### Activity
Starting with the first line, transcribe the material exactly through to the last.

### Records
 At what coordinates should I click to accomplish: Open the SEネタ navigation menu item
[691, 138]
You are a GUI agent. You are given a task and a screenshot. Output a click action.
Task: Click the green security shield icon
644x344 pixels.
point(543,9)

### Response area
 At what coordinates should I click to accomplish: Open the SEネタ navigation menu item
[691, 138]
You are a GUI agent. You are given a task and a screenshot. Output a click action.
Task: Click the green security shield icon
644x344 pixels.
point(543,9)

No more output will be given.